By ancient law, a candidate was forbidden to canvass for votes. He had to stand in one spot and wait for someone to come up and speak to him, at which time he could wheedle for all he was worth. Of course, each candidate was accompanied by his clients, who acted as a sort of cheering section, always gazing admiringly at him, accosting passersby, and telling them all about what a fine fellow their patron was.

I suppose it all looked rather ludicrous to foreigners, but it was an agreeable way to spend your time when the weather was good, especially if you had just escaped Gaul and Caesar’s huge and bloody war there. Caesar had granted me leave of absence so that I could come home to stand for office, with the agreement that I would return as soon as I had served my year. Well, we would see about that. Caesar could be dead before then, the war a disaster. This was the result for which his enemies prayed and sacrificed daily to Jupiter Best and Greatest.

But the war was far away, the weather was fine, I was fulfilling my Caecilian heritage by standing for office, it would be months before I had to present my feasts, my
ludi
and my
munera
, and all was right with the world. I was relatively safe from the mobs of my old enemy, Clodius, because he was Caesar’s flunky and I was newly married to Caesar’s niece, Julia. I should have seen the trouble coming—not that it would have made much difference if I had. And the day started out rather well, too.

The first man to approach me was my distinguished but tediously named kinsman, Quintus Caecilius Metellus Pius Scipio Nasica. With that much name you would have expected a bigger man, but he was rather slight, and a Caecilian by adoption, not that this meant much. All our great families were so intermarried that we all bore much the same degree of consanguinity, whatever name we happened to bear.

“Good morning, Scipio,” I said as he walked up to me. “Are you on support duty today?” It was understood that, since I was standing for office, the most distinguished men of the family would show themselves in my company from time to time. Scipio was one of that year’s praetors, but he was not accompanied by his lictors. He was also a
pontifex
, and that morning he wore his pontifical insignia, so I knew he was on his way to a formal religious event.

“A meeting of the Pontifical College has been called,” he said. “I thought I would stop by and lend you an aura of much-needed respectability.” My reputation in the family did not stand high.

“Will a ruling by the
Pontifex Maximus
be required? He’s out of town, you know.” The holder of that ancient office was, of course, Caesar himself, and he was off on his extraordinary five-year command in Gaul.

“I certainly hope not.
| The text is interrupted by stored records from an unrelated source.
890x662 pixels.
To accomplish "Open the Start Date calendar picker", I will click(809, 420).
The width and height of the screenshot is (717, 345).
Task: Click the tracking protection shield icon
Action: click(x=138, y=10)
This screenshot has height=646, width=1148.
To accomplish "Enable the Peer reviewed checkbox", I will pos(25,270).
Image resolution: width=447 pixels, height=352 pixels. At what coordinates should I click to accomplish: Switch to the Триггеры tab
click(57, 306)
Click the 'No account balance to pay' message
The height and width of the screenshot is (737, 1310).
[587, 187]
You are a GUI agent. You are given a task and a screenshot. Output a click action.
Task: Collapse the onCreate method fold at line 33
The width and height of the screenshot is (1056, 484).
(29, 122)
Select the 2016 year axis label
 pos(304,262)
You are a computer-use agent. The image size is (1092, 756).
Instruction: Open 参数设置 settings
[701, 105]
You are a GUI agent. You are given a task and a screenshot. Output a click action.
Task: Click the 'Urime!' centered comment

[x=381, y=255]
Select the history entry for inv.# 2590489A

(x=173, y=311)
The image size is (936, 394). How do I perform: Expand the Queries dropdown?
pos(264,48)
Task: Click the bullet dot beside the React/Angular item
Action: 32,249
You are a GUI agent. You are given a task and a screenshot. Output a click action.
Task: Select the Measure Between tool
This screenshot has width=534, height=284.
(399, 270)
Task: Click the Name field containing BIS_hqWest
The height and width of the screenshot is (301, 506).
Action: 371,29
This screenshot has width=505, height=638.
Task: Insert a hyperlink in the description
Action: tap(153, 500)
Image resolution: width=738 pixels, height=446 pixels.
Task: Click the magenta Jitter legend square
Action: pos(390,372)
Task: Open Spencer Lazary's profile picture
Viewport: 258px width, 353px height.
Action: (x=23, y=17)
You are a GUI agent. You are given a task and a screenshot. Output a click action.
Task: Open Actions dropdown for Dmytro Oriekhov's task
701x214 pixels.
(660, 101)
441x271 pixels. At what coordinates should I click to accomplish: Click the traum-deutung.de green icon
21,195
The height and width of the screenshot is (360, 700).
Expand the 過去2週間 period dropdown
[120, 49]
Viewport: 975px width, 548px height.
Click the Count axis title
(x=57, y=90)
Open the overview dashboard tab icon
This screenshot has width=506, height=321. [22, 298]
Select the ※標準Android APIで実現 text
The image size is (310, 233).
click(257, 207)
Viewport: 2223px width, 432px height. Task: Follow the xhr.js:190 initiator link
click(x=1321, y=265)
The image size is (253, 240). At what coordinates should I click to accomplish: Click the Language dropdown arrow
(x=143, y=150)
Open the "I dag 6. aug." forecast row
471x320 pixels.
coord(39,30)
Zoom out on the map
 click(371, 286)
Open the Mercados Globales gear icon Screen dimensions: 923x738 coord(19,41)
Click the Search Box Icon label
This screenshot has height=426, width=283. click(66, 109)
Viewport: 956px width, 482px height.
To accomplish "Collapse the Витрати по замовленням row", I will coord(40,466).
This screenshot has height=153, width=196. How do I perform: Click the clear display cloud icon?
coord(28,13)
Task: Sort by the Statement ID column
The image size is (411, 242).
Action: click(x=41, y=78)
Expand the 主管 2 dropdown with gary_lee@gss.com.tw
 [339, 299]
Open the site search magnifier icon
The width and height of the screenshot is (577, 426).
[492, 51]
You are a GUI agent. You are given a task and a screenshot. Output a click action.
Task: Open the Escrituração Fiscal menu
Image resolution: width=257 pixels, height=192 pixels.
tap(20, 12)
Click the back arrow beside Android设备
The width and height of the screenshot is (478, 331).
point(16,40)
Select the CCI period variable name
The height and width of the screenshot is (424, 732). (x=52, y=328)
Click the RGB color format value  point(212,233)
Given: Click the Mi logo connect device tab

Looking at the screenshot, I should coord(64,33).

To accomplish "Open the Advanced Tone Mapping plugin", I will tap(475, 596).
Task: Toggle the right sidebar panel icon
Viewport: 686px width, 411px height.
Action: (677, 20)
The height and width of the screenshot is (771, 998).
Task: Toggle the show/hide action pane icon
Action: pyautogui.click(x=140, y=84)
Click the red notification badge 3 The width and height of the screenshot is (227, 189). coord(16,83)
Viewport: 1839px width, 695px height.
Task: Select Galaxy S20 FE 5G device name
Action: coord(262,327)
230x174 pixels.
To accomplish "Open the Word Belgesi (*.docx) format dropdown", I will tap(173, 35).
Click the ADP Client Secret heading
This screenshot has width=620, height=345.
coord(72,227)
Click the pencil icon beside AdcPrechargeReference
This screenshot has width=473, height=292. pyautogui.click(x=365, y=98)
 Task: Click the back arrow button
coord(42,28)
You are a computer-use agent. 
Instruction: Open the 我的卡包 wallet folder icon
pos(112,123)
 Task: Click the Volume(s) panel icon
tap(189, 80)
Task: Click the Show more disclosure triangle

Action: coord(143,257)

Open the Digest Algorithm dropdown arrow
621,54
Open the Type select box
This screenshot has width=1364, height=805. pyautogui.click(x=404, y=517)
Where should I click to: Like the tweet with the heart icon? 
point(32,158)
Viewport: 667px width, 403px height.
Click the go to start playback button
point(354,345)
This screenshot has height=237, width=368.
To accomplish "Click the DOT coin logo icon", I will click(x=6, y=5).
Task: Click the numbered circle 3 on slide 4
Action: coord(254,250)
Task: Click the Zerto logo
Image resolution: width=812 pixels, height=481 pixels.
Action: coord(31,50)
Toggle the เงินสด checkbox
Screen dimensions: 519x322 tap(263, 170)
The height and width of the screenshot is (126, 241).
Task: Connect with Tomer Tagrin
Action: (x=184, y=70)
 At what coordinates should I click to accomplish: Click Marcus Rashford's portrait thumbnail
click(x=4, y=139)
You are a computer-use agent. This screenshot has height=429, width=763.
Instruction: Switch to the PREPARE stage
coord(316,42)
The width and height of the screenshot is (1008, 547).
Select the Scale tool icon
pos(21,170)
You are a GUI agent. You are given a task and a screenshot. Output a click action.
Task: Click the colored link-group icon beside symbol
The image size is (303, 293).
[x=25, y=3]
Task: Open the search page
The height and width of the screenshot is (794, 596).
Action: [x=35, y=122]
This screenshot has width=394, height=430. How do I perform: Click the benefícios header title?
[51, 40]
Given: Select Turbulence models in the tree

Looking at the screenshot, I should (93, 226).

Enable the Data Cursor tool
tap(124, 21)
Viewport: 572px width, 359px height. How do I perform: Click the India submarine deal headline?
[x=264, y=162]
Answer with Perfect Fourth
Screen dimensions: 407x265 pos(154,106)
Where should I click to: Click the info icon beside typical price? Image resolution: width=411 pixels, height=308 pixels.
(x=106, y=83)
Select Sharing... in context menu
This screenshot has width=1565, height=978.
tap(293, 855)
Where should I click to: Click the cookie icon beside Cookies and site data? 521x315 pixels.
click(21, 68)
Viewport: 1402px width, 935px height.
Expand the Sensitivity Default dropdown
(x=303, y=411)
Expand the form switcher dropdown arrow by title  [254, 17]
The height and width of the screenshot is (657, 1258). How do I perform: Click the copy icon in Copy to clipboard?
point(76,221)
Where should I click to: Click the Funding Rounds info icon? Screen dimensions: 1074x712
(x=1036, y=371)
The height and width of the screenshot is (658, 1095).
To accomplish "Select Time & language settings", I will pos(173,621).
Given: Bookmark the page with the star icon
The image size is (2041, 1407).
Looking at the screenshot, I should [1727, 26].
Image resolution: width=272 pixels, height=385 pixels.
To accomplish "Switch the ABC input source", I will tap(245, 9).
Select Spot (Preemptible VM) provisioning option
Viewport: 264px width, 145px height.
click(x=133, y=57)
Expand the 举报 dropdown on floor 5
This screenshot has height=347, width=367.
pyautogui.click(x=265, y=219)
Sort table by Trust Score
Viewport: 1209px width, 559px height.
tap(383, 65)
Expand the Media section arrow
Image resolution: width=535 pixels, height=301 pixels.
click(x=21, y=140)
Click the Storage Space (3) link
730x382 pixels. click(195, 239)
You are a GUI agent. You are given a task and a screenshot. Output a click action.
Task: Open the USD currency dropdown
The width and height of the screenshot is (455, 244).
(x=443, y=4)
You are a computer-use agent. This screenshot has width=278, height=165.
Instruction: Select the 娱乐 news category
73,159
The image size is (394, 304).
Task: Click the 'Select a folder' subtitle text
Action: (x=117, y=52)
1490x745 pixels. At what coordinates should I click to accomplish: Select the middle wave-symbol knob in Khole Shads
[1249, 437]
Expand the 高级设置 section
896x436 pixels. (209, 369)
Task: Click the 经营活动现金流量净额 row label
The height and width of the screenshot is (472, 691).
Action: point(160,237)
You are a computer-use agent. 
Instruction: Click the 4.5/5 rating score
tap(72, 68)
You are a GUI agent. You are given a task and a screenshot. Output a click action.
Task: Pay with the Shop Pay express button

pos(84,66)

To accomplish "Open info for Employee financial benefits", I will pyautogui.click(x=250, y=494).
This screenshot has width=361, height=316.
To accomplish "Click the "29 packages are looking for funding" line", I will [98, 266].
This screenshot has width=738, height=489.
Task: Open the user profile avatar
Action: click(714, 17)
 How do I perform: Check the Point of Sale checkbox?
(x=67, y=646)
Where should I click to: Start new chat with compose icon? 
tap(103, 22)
It’s a difficult question under discussion. We may have to call a conclave of all the priestly colleges
in Rome.” He didn’t look as if he were looking forward to it.

“The
flamines
, the Arval Brotherhood, the
quinquidecemviri
, and the Vestals and all the rest? But that’s only been done in times of grave emergency. Has something happened the rest of us haven’t heard about yet? Have Caesar and his legions been annihilated, and are the Gauls marching on Rome?”

“Keep your voice down, or you’ll start rumors,” he cautioned. “No, it’s nothing like that. A matter of religious practice, and I’m not permitted to talk about it.”

Throughout this we grinned at one another like apes, so that anyone watching would see in what high esteem the distinguished
pontifex
held the lowly but dutiful and conscientious candidate who, in the best tradition of the Republic, sought to assume the heavy burdens of office. This was being repeated, with variations, all over the end of the Forum where the office seekers congregated.